[[ Record set open ]]

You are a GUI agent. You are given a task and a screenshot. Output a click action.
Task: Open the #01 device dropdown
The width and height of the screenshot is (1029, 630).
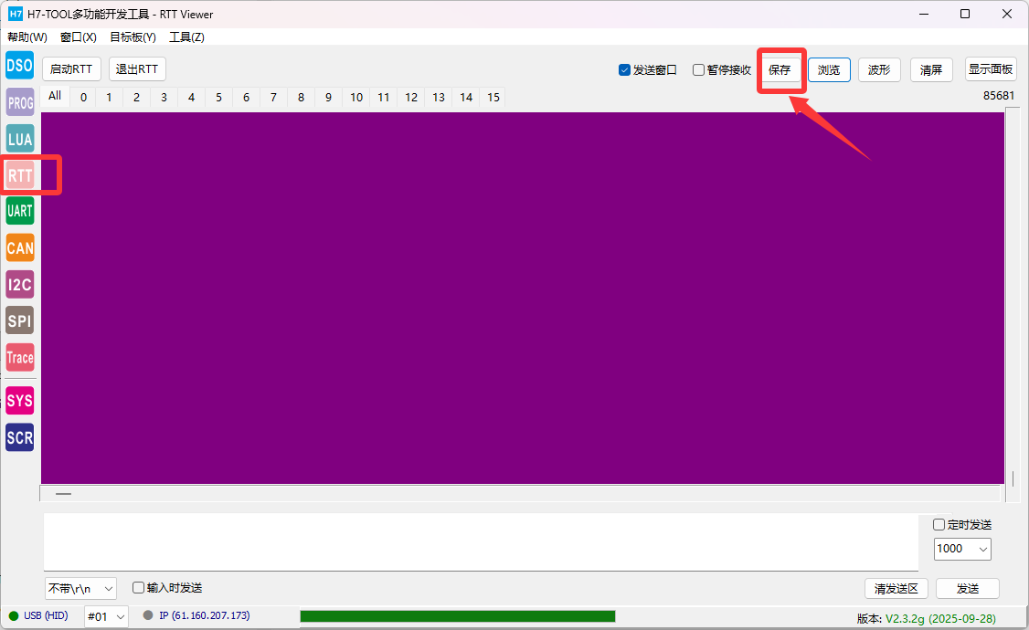click(105, 616)
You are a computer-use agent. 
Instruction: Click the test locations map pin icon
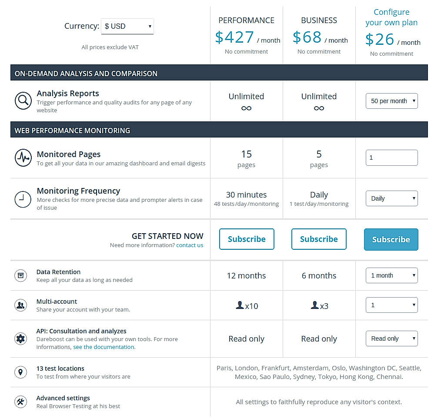(x=20, y=372)
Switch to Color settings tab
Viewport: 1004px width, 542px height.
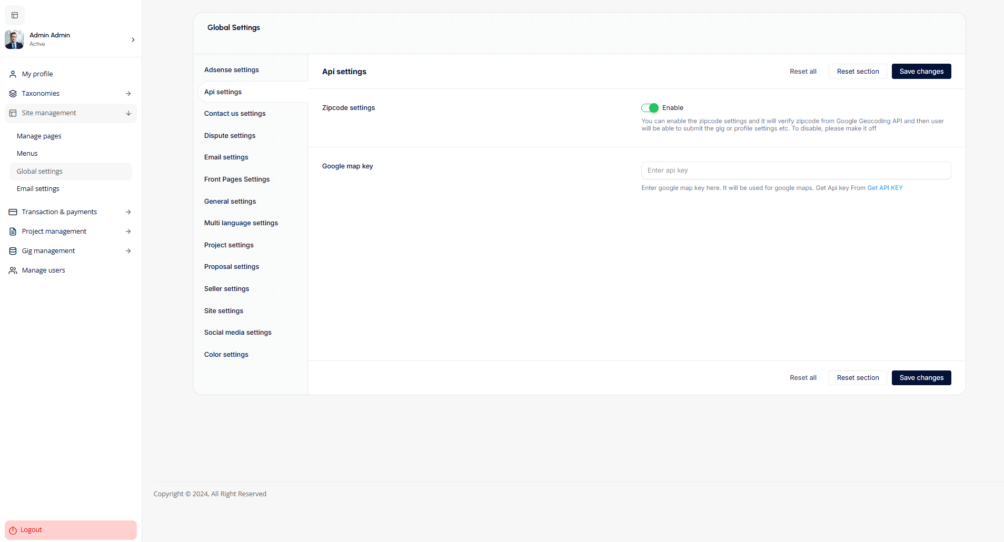tap(226, 355)
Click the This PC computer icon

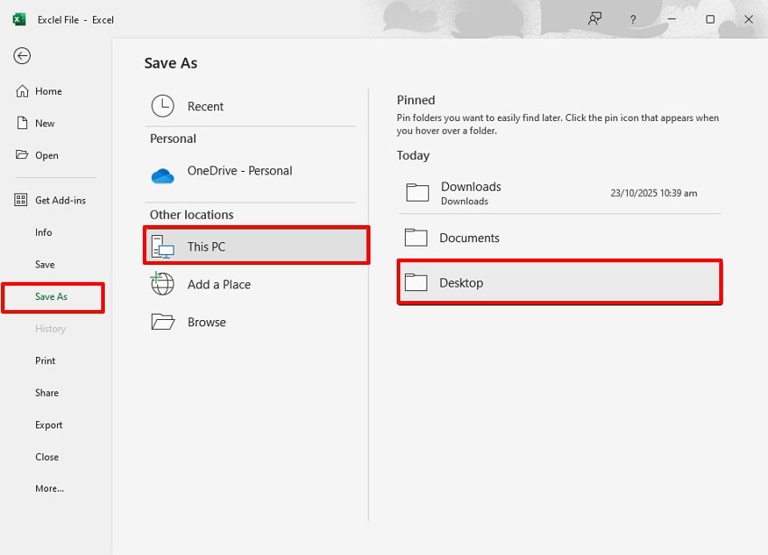coord(163,246)
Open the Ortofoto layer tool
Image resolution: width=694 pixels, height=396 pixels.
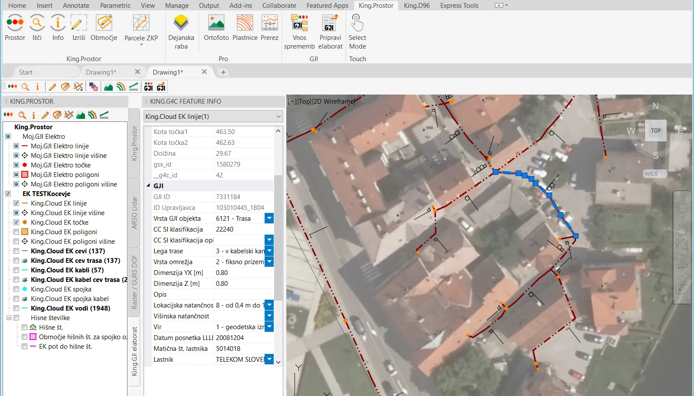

[[ Record set closed ]]

**What is expected:**
Output the data exactly. Pictures don't belong in the result.

**Answer to the problem:**
You are a GUI agent. You are given a task and a screenshot. Output a click action.
Task: Open the #01 device dropdown
The width and height of the screenshot is (1029, 630).
click(105, 616)
You are a computer-use agent. 
Instruction: Click the test locations map pin icon
(x=20, y=372)
Switch to Color settings tab
Viewport: 1004px width, 542px height.
tap(226, 355)
Click the This PC computer icon

coord(163,246)
Open the Ortofoto layer tool
Image resolution: width=694 pixels, height=396 pixels.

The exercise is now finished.